2.4. Plasma Membrane Perforation and Subsequent Intracellular Ca2+ Level Changes Differ in Lysenin Versus Aerolysin Attack

Permeabilization of the plasma membrane leads to intracellular Ca2+ increase, which is followed by the removal excess of Ca2+ from the cytoplasm to intracellular stores or through ion pumps to the extracellular space [10]. Ca2+ influx through toxin pores can induce a monophasic rise of intracellular Ca2+, that activates a cellular repair machinery consisting of proteins of the annexin family. To monitor changes in intracellular Ca2+ after PFTs stimulation in monocytic immune cells, we loaded cells with Fluo-4FF AM, stimulated with toxins and analyzed by confocal microscopy.

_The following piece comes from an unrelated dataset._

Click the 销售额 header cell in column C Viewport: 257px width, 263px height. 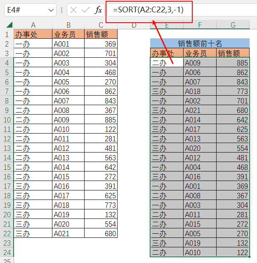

Stimulation of THP-1 and U937 cells with lysenin (1 µg/ml) rapidly induced an equal oscillatory increase of Fluo-4FF AM signal at T = 30–60 s (Figure 4A,B). Oscillations of Fluo-4FF AM signal intensities were shown to occur either after active transport of Ca2+ to the extracellular space by calcium channels or by Ca2+ release from intracellular storage compartments, i.e., the endoplasmatic reticulum [10]. A stop in Ca2+ oscillations and final high fluorescent intensities (saturated) of Fluo-4FF AM occurred after 2.5 min in U937 cells or 9 min in THP-1 cells. Quantification of Ca2+ oscillation events until the endpoint (saturated Fluo-4FF AM fluorescence) showed a significantly lower number in U937 cells (~3.5 oscillations) as compared to THP-1 cells (~6.5 oscillations) (Figure 4C, Video S2A,B). These data confirm a high susceptibility of U937 cells to lysenin attack.

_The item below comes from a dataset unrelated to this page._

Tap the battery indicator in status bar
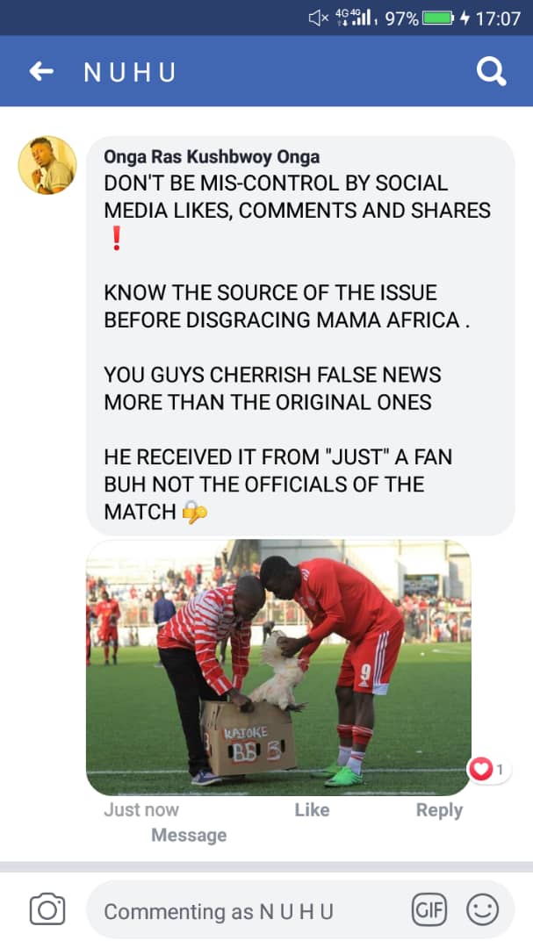 [438, 18]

For aerolysin stimulation (400 ng/ml), minor changes in Fluo4-FF AM signals could be detected in THP-1 cells (33–56 s) and in U937 cells (75–85 s). However, a single major Fluo-4FF AM signal pulse was shown in U937 (T = 7 min) and in THP-1 cells (T = 3.5 min) (Figure S2A,B). These data suggest an inefficient Ca2+ permeability of aerolysin pores. A high fluorescent Fluo-4FF AM signal at later time points may results from a loss of integrity of the cell membrane (and thus Ca2+ influx), and not by influx through aerolysin pores.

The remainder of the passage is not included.